*** Opening RECORDS FOR THIS EXERCISE ***

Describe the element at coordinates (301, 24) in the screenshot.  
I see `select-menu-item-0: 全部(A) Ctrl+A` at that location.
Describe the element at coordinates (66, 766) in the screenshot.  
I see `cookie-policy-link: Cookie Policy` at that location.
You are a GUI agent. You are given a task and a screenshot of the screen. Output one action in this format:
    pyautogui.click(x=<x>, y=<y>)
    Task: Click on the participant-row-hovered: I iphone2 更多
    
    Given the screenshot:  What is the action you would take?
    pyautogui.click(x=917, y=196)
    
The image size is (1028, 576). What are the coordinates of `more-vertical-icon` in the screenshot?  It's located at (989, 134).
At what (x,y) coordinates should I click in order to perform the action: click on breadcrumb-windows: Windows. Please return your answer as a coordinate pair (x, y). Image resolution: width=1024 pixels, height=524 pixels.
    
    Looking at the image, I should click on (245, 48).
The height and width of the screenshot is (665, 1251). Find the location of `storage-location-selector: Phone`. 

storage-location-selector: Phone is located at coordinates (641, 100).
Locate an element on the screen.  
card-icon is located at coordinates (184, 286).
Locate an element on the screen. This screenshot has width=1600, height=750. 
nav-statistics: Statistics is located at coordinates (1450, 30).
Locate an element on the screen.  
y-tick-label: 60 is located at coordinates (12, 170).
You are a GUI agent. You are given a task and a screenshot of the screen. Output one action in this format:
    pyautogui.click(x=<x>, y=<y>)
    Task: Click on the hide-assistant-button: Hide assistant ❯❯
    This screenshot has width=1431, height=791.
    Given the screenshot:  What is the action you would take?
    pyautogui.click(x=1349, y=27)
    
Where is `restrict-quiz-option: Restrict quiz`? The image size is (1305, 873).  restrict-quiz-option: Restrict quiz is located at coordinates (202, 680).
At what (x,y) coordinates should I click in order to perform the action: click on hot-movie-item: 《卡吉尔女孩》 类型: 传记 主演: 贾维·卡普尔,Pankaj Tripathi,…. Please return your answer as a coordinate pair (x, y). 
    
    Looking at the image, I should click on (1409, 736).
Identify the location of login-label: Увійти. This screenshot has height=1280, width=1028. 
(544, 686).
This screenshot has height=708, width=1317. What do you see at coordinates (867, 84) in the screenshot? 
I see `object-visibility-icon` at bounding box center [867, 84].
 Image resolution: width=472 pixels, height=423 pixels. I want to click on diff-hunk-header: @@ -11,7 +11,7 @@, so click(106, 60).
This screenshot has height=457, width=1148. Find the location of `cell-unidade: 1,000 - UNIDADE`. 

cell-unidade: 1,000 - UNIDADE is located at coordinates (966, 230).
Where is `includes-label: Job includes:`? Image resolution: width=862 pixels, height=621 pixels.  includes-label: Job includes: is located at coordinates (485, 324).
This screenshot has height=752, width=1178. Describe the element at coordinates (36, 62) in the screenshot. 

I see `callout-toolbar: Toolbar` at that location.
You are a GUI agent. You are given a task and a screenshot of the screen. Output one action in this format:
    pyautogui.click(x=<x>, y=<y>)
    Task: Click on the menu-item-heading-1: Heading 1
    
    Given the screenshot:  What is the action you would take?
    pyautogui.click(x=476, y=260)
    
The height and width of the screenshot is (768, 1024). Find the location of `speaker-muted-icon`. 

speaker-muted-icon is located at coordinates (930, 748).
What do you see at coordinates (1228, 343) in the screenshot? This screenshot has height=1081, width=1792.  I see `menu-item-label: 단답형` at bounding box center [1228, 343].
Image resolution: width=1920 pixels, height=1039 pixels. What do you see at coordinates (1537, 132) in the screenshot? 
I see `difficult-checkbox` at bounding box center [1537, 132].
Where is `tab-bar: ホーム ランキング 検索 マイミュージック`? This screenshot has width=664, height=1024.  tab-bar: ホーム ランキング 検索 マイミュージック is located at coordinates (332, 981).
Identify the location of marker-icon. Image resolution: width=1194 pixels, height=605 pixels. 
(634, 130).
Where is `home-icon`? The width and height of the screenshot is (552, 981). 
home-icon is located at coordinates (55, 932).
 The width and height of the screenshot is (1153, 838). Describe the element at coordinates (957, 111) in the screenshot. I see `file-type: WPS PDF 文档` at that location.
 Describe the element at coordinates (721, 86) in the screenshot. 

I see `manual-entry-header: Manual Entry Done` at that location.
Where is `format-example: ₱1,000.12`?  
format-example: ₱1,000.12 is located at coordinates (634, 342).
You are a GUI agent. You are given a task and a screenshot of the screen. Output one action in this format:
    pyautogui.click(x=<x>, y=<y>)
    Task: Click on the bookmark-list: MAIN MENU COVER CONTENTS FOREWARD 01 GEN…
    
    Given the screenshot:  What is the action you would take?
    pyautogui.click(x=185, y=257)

*** Closing RECORDS FOR THIS EXERCISE ***

# WHAT YOU SHOULD DO:
Find each line in the rows above that contains the string "size", with case counting, and copy every such line.

# EXERCISE RESULT:
The image size is (1028, 576). What are the coordinates of `more-vertical-icon` in the screenshot?  It's located at (989, 134).
Where is `restrict-quiz-option: Restrict quiz`? The image size is (1305, 873).  restrict-quiz-option: Restrict quiz is located at coordinates (202, 680).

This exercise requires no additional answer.